I like Germans. They don't complain; well, not compared to other people. They get things done. They have their national vices, as do all peoples. Their word for 'modesty' or 'humility', Bescheidenheit, is a subordinate of the word for 'inform', or 'instruct'. This suggests a certain imprecision about what real humility actually means. So self-confidence is a natural German characteristic. The people who gave us Bach, Beethoven, Brahms, Mahler, Bruckner, who have twice emerged from defeat in the two worst wars in world history, and then twice created economic powerhouses, are right to feel a certain self-confidence. The motor car, the washing machine, the space rocket, these are German inventions. Some of the most 'American' aspects of the USA -- Boeing, Heinz, Kraft, hot dogs, hamburgers, coleslaw, cookies -- are actually German. Milton Hershey, the founder of the chocolate-company and the Wright Brothers, the creators of the aeroplane, were culturally German-Mennonites.

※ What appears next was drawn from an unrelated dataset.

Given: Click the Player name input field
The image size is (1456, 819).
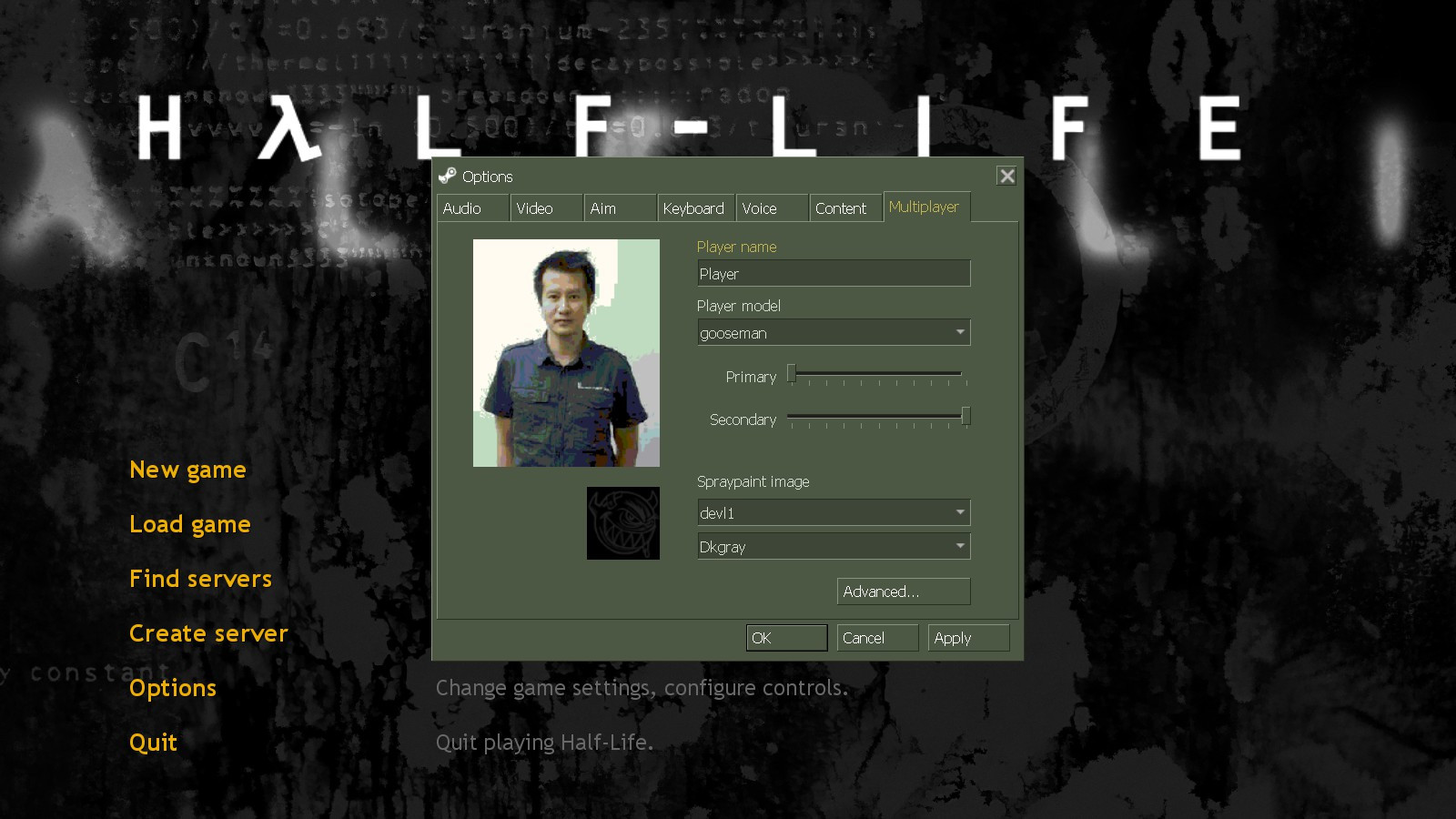Looking at the screenshot, I should click(833, 273).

We now know that there is no such thing as 'Europe'. There is Germany, way out in front, and then there is France, but not much else. A great historic alignment is finally occurring. A new empire is finally arising, 65 years after allied troops were completing the conquest of Hitler's death lands. Germany is now about to become financial and political lord of all of mainland Europe.
Participation in a fiscal-system based on a currency which was designed for German needs, the euro, helped spell ruin for Ireland's tiger. The Mediterranean countries are about to go the same way. The cultural dynamism which, but for the mad militarism of the Kaiser and Hitler, would have naturally given Germany a continental lordship long ago, is now finally triumphing. Germany is today our lawmaker and our policeman. And if this means that in Ireland, real rules are really imposed and are then really obeyed, then it can only be a considerable improvement on the repeated lunacies and debacles of independence. Admit it, once and for all, and be grateful: Deutschland uber alles.